• _PROBLEM DESCRIPTION_: Say how many lines in the following entries include "cell", and add nothing else.

• _DATA_:
[Start of section]

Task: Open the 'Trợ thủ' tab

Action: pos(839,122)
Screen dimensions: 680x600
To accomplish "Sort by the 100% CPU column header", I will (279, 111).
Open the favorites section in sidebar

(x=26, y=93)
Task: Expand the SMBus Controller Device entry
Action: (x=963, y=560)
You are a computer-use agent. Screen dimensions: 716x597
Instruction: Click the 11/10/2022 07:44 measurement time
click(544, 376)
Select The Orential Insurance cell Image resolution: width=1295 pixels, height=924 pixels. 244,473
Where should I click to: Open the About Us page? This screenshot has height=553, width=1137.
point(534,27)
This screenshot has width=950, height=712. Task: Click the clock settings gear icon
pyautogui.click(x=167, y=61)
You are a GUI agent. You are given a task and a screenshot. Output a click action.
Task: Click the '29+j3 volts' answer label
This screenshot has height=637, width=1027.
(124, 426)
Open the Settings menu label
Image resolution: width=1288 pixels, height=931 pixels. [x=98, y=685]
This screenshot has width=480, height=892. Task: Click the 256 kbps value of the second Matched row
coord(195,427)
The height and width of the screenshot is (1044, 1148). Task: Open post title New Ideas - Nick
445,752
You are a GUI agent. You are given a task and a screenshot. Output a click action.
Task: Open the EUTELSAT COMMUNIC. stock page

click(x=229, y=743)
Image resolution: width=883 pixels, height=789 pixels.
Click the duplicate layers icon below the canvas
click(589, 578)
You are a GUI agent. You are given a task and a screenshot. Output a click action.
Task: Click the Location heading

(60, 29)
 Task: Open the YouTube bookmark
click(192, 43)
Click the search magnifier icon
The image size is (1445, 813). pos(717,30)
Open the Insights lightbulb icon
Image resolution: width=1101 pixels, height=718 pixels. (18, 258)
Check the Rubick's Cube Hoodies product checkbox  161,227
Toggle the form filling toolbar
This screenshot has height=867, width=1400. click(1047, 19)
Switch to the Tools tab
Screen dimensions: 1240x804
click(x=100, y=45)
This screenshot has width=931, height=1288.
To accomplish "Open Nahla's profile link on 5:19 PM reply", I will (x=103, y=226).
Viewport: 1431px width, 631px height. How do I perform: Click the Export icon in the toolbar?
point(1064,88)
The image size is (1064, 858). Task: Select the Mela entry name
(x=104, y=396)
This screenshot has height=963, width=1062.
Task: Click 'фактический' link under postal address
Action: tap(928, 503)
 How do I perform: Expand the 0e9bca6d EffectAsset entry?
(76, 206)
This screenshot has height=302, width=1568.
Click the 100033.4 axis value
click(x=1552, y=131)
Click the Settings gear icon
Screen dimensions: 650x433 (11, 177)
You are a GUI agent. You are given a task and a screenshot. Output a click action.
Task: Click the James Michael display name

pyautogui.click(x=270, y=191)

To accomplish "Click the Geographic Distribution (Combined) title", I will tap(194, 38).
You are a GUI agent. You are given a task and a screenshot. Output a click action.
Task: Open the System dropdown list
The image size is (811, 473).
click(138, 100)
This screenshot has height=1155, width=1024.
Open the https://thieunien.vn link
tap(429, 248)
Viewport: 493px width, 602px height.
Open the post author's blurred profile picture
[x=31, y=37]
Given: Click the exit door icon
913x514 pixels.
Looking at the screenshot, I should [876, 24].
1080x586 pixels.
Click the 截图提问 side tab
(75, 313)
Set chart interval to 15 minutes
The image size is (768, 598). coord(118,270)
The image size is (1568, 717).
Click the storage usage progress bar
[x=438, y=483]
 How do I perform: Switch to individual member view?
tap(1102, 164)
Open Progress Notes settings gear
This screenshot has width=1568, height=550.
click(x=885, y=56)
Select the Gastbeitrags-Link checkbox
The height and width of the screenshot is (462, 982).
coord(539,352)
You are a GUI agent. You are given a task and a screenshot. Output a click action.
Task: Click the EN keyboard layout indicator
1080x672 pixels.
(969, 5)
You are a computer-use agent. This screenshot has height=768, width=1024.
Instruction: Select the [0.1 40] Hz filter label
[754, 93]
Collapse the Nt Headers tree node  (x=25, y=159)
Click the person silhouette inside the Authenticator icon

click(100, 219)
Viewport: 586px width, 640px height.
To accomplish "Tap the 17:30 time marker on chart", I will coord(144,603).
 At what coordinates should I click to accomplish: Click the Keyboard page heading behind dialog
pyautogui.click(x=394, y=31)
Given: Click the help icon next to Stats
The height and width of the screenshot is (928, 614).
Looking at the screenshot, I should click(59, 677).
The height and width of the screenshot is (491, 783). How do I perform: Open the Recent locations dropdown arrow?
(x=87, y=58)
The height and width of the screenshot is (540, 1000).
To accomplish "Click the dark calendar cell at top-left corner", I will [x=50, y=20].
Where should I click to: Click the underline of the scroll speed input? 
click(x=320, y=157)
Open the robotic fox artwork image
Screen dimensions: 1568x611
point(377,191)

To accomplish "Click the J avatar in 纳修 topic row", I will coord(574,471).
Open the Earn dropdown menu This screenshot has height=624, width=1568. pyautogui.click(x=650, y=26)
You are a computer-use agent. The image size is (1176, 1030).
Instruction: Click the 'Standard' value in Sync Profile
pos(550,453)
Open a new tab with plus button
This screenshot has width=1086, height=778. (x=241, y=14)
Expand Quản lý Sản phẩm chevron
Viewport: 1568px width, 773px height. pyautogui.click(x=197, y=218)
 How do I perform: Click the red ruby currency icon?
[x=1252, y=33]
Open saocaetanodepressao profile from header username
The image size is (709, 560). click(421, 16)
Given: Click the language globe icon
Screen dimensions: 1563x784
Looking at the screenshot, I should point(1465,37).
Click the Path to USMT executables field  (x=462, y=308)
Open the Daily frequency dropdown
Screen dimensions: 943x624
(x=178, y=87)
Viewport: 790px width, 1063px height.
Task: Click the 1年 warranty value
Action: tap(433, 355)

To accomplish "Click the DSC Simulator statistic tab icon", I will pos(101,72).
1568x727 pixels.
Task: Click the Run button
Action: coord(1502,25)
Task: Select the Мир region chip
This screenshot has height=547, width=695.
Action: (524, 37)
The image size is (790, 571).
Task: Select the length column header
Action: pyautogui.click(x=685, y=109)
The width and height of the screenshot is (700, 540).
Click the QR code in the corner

[End of section]

• _RESPONSE TO THIS EXERCISE_: 2